Francia, la paura degli attentati fa crollare il turismo

L’effetto degli attentati di Parigi e di Nizza si fa sentire sul settore turistico francese

A French soldier enforcing the Vigipirate plan, France's national security alert system, is pictured on November 18, 2015 in Paris in front of the Eiffel Tower, which is illuminated with the colors of the French national flag in tribute to the victims of the November 13 Paris terror attacks in which some 129 people were killed.  / AFP / JOEL SAGET        (Photo credit should read JOEL SAGET/AFP/Getty Images)

Colpire il settore turistico è uno degli obiettivi dell’Isis nel Nord Africa. Gli attentati in Tunisia e in Egitto sono stati realizzati per indebolire due settori che rappresentano un’importante fonte di guadagno per i due paesi e, di conseguenza, un elemento di stabilità economico-politica.

Gli attentati in Francia, specialmente quelli delle ultime settimane, sono scaturiti da individui isolati, senza una progettualità tesa a minare il settore come è invece accaduto in Nord Africa. Dopo Nizza e dopo il prete ucciso durante la messa nei pressi di Rouen, con il ricordo del 13 novembre di Parigi ancora vivido nella memoria di molti, però, l’effetto sul turismo d’Oltralpe è stato lo stesso.

Nel corso dei primi sei mesi dell’anno il numero di nottate di turisti stranieri in Francia è diminuito del 10% ha spiegato ieri Matthias Frekl, segretario di stato incaricato della promozione turistica. A Parigi, in luglio, le prenotazioni sono calate dal 9,8% al 78,1% rispetto allo scorso anno.

Le prenotazioni aeree della clientela statunitense che erano in crescita del 14% fra il 27 giugno e il 3 luglio, sono diminuite del 19,2% fra il 25 e il 31 luglio. Nell’ultima settimana di luglio le prenotazioni dalla Gran Bretagna sono scese del 23%.

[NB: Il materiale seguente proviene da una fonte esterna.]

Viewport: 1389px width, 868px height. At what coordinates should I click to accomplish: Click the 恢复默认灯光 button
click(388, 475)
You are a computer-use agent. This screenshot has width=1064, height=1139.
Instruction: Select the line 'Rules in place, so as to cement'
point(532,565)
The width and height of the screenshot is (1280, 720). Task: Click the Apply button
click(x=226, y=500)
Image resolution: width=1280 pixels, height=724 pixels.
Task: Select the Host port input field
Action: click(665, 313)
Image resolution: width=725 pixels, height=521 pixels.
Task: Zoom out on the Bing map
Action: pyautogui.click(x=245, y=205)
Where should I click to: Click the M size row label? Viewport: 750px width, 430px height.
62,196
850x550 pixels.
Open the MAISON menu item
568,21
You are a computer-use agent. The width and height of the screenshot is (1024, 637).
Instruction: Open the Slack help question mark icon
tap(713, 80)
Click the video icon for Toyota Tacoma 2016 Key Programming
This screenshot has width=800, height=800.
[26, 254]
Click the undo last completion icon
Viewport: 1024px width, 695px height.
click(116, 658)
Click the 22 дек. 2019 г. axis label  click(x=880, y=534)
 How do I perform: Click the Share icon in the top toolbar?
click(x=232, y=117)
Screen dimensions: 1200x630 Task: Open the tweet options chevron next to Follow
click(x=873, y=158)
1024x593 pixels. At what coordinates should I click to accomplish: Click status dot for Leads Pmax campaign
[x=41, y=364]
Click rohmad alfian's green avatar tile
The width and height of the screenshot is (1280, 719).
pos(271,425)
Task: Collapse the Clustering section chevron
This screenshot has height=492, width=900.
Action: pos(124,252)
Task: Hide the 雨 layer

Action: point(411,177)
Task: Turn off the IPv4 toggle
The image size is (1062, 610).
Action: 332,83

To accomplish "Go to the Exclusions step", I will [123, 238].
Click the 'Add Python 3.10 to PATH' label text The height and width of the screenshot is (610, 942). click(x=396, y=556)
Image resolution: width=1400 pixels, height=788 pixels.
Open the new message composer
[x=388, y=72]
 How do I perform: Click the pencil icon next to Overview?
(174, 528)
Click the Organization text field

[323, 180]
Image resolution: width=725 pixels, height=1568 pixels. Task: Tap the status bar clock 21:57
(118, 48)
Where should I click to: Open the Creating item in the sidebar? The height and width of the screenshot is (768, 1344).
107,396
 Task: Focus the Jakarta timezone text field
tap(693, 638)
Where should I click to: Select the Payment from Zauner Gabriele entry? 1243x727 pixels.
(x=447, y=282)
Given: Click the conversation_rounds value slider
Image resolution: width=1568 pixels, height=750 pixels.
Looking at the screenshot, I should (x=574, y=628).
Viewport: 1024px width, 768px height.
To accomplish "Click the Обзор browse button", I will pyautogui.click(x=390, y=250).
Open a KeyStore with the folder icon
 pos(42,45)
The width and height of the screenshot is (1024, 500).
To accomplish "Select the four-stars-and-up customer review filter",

La Grande Braderie di Lille, il più grande mercato delle pulci d’Europa è stato annullato per ragioni di sicurezza, mentre per gli avvenimenti mantenuti c’è stato comunque un calo dovuto ai timori di attentati. Le feste di Bayonne, per esempio, hanno fatto registrare un – 20% di presenze.

Nei castelli della Loira, a Chambord, le presenze sono state inferiori del 6%, con un – 20% di turisti provenienti dal Giappone.

E da settembre è previsto un sensibile calo del turismo d’affari con una diminuzione fra il 5 e il 10% rispetto allo scorso anno.